• _TASK REQUIREMENTS_
Copy every line of the records below word for word, with nothing changed.

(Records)
[Begin]
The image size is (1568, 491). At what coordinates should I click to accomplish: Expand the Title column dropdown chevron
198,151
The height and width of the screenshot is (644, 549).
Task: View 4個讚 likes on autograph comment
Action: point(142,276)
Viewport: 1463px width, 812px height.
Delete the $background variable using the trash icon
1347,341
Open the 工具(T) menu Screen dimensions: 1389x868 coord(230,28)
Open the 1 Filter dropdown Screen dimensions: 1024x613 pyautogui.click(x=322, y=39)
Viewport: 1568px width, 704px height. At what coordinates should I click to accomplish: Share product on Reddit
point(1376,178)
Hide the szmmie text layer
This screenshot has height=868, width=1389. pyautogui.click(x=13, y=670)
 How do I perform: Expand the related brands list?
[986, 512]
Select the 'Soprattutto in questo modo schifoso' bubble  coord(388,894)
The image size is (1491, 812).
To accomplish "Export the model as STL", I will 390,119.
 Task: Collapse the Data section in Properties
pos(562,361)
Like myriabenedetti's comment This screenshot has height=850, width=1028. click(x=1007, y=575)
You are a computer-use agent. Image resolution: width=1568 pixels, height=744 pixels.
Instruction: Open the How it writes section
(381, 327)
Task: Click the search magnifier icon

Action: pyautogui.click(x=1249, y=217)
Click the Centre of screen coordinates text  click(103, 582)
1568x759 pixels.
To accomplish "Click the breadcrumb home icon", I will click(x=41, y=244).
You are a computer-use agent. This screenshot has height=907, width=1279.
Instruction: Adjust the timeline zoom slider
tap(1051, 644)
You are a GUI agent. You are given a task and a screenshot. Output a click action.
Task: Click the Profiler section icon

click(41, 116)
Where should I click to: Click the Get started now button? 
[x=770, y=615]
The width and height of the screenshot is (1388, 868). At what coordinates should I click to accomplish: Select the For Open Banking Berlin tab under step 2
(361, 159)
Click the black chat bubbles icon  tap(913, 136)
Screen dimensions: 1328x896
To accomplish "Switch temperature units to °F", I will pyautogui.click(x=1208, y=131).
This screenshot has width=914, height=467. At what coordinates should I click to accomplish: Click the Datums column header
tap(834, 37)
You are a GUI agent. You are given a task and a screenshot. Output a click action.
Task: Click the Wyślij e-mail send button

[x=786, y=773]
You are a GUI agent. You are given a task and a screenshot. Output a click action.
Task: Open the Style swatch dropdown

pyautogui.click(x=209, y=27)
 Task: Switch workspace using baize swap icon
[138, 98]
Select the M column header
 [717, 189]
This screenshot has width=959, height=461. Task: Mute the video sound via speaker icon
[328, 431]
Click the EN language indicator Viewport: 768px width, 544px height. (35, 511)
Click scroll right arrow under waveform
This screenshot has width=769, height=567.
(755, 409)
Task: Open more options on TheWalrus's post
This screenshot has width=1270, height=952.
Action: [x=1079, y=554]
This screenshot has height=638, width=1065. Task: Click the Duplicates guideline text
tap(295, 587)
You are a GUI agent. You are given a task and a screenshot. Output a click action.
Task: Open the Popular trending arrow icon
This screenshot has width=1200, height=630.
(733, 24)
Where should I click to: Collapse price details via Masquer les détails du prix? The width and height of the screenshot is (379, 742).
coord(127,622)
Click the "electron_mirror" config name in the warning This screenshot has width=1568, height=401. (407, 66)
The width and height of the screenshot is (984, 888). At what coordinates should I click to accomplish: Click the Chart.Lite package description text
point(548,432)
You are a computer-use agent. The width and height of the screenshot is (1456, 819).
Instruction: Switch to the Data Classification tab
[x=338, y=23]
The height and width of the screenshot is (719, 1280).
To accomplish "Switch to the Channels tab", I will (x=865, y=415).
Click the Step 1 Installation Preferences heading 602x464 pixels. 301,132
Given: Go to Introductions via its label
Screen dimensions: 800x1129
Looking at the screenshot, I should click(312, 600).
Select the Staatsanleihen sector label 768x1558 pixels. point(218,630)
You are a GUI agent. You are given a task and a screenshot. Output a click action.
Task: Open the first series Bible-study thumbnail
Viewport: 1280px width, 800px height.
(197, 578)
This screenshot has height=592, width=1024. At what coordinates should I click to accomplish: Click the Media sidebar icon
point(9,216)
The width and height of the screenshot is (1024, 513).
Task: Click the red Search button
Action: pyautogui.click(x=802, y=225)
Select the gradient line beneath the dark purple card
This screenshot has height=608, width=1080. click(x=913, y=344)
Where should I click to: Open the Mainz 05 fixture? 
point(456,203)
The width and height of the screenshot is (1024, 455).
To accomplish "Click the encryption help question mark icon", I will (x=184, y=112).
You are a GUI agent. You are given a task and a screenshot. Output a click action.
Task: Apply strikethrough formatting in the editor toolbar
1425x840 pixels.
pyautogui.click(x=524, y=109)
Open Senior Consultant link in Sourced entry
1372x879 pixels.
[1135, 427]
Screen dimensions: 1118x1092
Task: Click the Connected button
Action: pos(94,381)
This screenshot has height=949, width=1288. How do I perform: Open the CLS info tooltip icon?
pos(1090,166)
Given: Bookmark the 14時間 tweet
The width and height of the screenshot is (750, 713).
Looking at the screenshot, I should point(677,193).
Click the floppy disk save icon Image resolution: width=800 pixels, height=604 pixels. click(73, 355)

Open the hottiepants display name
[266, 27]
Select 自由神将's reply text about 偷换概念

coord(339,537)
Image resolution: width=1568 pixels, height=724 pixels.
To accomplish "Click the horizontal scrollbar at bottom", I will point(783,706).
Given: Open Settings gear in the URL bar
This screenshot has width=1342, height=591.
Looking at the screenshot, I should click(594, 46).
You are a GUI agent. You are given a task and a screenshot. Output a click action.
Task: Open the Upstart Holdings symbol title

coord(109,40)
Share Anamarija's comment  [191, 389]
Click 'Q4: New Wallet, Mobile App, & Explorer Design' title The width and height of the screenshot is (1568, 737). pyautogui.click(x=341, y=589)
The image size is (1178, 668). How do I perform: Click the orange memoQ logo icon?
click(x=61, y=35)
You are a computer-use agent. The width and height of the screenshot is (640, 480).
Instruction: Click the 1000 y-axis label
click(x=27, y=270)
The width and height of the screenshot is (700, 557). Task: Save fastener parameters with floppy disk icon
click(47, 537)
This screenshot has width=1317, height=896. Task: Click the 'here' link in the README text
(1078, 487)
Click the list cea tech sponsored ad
[End]
• _WRITTEN ANSWER_
The image size is (1568, 491). At what coordinates should I click to accomplish: Expand the Title column dropdown chevron
198,151
The height and width of the screenshot is (644, 549).
Task: View 4個讚 likes on autograph comment
Action: point(142,276)
Viewport: 1463px width, 812px height.
Delete the $background variable using the trash icon
1347,341
Open the 工具(T) menu Screen dimensions: 1389x868 coord(230,28)
Open the 1 Filter dropdown Screen dimensions: 1024x613 pyautogui.click(x=322, y=39)
Viewport: 1568px width, 704px height. At what coordinates should I click to accomplish: Share product on Reddit
point(1376,178)
Hide the szmmie text layer
This screenshot has height=868, width=1389. pyautogui.click(x=13, y=670)
 How do I perform: Expand the related brands list?
[986, 512]
Select the 'Soprattutto in questo modo schifoso' bubble  coord(388,894)
The image size is (1491, 812).
To accomplish "Export the model as STL", I will 390,119.
 Task: Collapse the Data section in Properties
pos(562,361)
Like myriabenedetti's comment This screenshot has height=850, width=1028. click(x=1007, y=575)
You are a computer-use agent. Image resolution: width=1568 pixels, height=744 pixels.
Instruction: Open the How it writes section
(381, 327)
Task: Click the search magnifier icon

Action: pyautogui.click(x=1249, y=217)
Click the Centre of screen coordinates text  click(103, 582)
1568x759 pixels.
To accomplish "Click the breadcrumb home icon", I will click(x=41, y=244).
You are a computer-use agent. This screenshot has height=907, width=1279.
Instruction: Adjust the timeline zoom slider
tap(1051, 644)
You are a GUI agent. You are given a task and a screenshot. Output a click action.
Task: Click the Profiler section icon

click(41, 116)
Where should I click to: Click the Get started now button? 
[x=770, y=615]
The width and height of the screenshot is (1388, 868). At what coordinates should I click to accomplish: Select the For Open Banking Berlin tab under step 2
(361, 159)
Click the black chat bubbles icon  tap(913, 136)
Screen dimensions: 1328x896
To accomplish "Switch temperature units to °F", I will pyautogui.click(x=1208, y=131).
This screenshot has width=914, height=467. At what coordinates should I click to accomplish: Click the Datums column header
tap(834, 37)
You are a GUI agent. You are given a task and a screenshot. Output a click action.
Task: Click the Wyślij e-mail send button

[x=786, y=773]
You are a GUI agent. You are given a task and a screenshot. Output a click action.
Task: Open the Style swatch dropdown

pyautogui.click(x=209, y=27)
 Task: Switch workspace using baize swap icon
[138, 98]
Select the M column header
 [717, 189]
This screenshot has width=959, height=461. Task: Mute the video sound via speaker icon
[328, 431]
Click the EN language indicator Viewport: 768px width, 544px height. (35, 511)
Click scroll right arrow under waveform
This screenshot has width=769, height=567.
(755, 409)
Task: Open more options on TheWalrus's post
This screenshot has width=1270, height=952.
Action: [x=1079, y=554]
This screenshot has height=638, width=1065. Task: Click the Duplicates guideline text
tap(295, 587)
You are a GUI agent. You are given a task and a screenshot. Output a click action.
Task: Open the Popular trending arrow icon
This screenshot has width=1200, height=630.
(733, 24)
Where should I click to: Collapse price details via Masquer les détails du prix? The width and height of the screenshot is (379, 742).
coord(127,622)
Click the "electron_mirror" config name in the warning This screenshot has width=1568, height=401. (407, 66)
The width and height of the screenshot is (984, 888). At what coordinates should I click to accomplish: Click the Chart.Lite package description text
point(548,432)
You are a computer-use agent. The width and height of the screenshot is (1456, 819).
Instruction: Switch to the Data Classification tab
[x=338, y=23]
The height and width of the screenshot is (719, 1280).
To accomplish "Switch to the Channels tab", I will (x=865, y=415).
Click the Step 1 Installation Preferences heading 602x464 pixels. 301,132
Given: Go to Introductions via its label
Screen dimensions: 800x1129
Looking at the screenshot, I should click(312, 600).
Select the Staatsanleihen sector label 768x1558 pixels. point(218,630)
You are a GUI agent. You are given a task and a screenshot. Output a click action.
Task: Open the first series Bible-study thumbnail
Viewport: 1280px width, 800px height.
(197, 578)
This screenshot has height=592, width=1024. At what coordinates should I click to accomplish: Click the Media sidebar icon
point(9,216)
The width and height of the screenshot is (1024, 513).
Task: Click the red Search button
Action: pyautogui.click(x=802, y=225)
Select the gradient line beneath the dark purple card
This screenshot has height=608, width=1080. click(x=913, y=344)
Where should I click to: Open the Mainz 05 fixture? 
point(456,203)
The width and height of the screenshot is (1024, 455).
To accomplish "Click the encryption help question mark icon", I will (x=184, y=112).
You are a GUI agent. You are given a task and a screenshot. Output a click action.
Task: Apply strikethrough formatting in the editor toolbar
1425x840 pixels.
pyautogui.click(x=524, y=109)
Open Senior Consultant link in Sourced entry
1372x879 pixels.
[1135, 427]
Screen dimensions: 1118x1092
Task: Click the Connected button
Action: pos(94,381)
This screenshot has height=949, width=1288. How do I perform: Open the CLS info tooltip icon?
pos(1090,166)
Given: Bookmark the 14時間 tweet
The width and height of the screenshot is (750, 713).
Looking at the screenshot, I should point(677,193).
Click the floppy disk save icon Image resolution: width=800 pixels, height=604 pixels. click(73, 355)

Open the hottiepants display name
[266, 27]
Select 自由神将's reply text about 偷换概念

coord(339,537)
Image resolution: width=1568 pixels, height=724 pixels.
To accomplish "Click the horizontal scrollbar at bottom", I will point(783,706).
Given: Open Settings gear in the URL bar
This screenshot has width=1342, height=591.
Looking at the screenshot, I should click(594, 46).
You are a GUI agent. You are given a task and a screenshot. Output a click action.
Task: Open the Upstart Holdings symbol title

coord(109,40)
Share Anamarija's comment  [191, 389]
Click 'Q4: New Wallet, Mobile App, & Explorer Design' title The width and height of the screenshot is (1568, 737). pyautogui.click(x=341, y=589)
The image size is (1178, 668). How do I perform: Click the orange memoQ logo icon?
click(x=61, y=35)
You are a computer-use agent. The width and height of the screenshot is (640, 480).
Instruction: Click the 1000 y-axis label
click(x=27, y=270)
The width and height of the screenshot is (700, 557). Task: Save fastener parameters with floppy disk icon
click(47, 537)
This screenshot has width=1317, height=896. Task: Click the 'here' link in the README text
(1078, 487)
Click the list cea tech sponsored ad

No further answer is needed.